I'm using git in the terminal and know most of the commands I need by heart. Therefore I would like to suppress the "help hints" in the output, i.e. all the text in parenthesis starting with (use "git ...
) to make the output less verbose.
I know of the flags --short
and --porcelain
, but then the output is less readable on a quick glance IMHO.
Is there a way to keep the default formatting of the output but without the help text?
Example:
git status
On branch master
Your branch is ahead of 'origin/master' by 1 commit.
Changes not staged for commit:
modified: file1.txt
modified: file2.txt
Untracked files:
untracked_file.txt
no changes added to commit
... instead of ...
git status
On branch master
Your branch is ahead of 'origin/master' by 1 commit.
(use "git push" to publish your local commits)
Changes not staged for commit:
(use "git add ..." to update what will be committed)
(use "git checkout -- ..." to discard changes in working directory)
modified: file1.txt
modified: file2.txt
Untracked files:
(use "git add ..." to include in what will be committed)
untracked_file.txt
no changes added to commit (use "git add" and/or "git commit -a")
Git offered enabling/disabling advice by using the 'advice.*' key in the configuration.
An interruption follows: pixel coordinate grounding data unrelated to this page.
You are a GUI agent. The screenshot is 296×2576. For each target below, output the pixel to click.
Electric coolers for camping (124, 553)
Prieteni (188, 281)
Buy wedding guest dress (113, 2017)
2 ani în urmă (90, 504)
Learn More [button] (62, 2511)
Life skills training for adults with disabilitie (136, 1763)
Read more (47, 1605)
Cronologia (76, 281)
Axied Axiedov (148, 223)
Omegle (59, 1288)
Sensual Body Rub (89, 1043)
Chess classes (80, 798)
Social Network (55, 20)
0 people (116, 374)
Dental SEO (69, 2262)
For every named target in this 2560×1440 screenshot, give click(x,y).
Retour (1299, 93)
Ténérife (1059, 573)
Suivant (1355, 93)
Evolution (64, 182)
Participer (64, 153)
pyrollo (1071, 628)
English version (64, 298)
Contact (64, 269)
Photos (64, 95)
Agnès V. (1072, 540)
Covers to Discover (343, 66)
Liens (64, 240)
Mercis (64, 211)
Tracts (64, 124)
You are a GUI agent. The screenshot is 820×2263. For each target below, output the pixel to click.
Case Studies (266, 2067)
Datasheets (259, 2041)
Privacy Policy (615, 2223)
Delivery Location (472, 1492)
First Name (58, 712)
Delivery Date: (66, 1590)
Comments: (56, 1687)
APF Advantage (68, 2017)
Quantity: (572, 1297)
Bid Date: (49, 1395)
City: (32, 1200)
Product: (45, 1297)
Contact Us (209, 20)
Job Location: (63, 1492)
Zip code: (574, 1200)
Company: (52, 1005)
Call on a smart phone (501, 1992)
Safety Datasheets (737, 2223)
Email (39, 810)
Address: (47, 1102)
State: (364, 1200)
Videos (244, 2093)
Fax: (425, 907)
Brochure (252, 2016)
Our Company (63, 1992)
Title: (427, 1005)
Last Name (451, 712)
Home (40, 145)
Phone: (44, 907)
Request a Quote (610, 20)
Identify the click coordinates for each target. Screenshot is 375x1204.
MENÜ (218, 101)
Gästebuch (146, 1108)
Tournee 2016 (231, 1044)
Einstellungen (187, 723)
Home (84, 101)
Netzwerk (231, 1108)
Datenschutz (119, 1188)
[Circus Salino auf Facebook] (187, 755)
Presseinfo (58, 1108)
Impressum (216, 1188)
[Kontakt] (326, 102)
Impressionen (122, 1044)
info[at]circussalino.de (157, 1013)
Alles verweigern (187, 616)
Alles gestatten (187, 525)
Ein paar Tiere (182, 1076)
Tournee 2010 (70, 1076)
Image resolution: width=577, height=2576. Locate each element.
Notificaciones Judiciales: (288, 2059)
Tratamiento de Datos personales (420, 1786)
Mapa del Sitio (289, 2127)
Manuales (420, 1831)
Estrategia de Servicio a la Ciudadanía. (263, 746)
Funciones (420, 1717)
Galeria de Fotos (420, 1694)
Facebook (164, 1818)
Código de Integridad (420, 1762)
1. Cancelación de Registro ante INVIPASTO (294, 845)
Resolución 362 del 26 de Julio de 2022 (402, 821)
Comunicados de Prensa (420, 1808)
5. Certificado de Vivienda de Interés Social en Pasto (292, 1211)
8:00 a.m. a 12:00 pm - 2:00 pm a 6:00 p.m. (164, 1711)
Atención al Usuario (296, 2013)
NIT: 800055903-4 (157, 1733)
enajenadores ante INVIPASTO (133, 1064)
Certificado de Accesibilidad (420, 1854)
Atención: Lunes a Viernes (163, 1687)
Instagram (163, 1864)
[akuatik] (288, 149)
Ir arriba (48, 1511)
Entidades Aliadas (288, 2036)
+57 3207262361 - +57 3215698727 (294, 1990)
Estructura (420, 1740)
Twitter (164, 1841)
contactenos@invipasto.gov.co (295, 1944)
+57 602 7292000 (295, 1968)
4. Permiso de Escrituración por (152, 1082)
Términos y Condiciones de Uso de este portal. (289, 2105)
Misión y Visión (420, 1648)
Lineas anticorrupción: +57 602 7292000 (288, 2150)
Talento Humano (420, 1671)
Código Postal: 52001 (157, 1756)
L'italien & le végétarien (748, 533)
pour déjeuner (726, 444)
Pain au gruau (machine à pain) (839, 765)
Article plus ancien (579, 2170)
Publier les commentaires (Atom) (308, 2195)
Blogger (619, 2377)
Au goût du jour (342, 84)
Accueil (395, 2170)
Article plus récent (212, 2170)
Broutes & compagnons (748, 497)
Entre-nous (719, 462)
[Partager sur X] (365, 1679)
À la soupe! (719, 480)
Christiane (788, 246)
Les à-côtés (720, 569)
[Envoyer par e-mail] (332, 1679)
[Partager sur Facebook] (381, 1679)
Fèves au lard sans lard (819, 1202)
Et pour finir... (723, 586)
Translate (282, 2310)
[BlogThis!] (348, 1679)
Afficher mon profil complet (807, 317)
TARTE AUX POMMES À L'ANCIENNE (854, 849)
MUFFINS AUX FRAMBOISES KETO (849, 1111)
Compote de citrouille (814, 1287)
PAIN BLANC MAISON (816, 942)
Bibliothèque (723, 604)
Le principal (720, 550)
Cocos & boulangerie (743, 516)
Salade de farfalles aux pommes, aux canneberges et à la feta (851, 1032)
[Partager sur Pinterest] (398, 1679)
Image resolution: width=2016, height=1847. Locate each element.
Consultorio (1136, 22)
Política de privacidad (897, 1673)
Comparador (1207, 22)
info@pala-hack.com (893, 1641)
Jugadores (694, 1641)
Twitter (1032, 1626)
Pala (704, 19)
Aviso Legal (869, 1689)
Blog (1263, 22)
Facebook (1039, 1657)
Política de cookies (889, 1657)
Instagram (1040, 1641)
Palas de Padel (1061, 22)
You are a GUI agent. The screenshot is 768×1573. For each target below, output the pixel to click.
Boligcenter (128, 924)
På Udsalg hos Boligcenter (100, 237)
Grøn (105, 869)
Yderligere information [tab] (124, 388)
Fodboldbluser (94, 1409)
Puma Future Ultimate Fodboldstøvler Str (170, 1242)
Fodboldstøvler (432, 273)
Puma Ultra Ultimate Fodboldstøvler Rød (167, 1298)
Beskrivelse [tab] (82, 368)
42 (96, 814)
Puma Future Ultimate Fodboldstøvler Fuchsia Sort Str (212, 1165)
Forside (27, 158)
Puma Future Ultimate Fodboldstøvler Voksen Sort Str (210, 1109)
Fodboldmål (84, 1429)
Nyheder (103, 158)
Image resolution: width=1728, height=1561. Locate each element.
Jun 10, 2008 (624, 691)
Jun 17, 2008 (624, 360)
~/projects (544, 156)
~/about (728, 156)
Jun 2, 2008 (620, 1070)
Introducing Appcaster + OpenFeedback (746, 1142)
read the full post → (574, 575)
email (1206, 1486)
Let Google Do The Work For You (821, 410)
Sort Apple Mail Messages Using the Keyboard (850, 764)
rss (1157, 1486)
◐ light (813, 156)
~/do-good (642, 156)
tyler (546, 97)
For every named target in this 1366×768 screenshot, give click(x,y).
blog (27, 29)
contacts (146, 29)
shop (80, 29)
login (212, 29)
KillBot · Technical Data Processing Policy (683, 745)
See git help config
for more information or the online manpage. The following 14 variables exist:
advice.pushUpdateRejected
advice.pushNonFFCurrent
advice.pushNonFFMatching
advice.pushAlreadyExists
advice.pushFetchFirst
advice.pushNeedsForce
advice.statusHints
advice.statusUoption
advice.commitBeforeMerge
advice.resolveConflict
advice.implicitIdentity
advice.detachedHead
advice.amWorkDir
advice.rmHints
You can set them with git config --global advice.*
. For example git config --global advice.statusHints false
. Note that I have not seen a way to disable all the same time.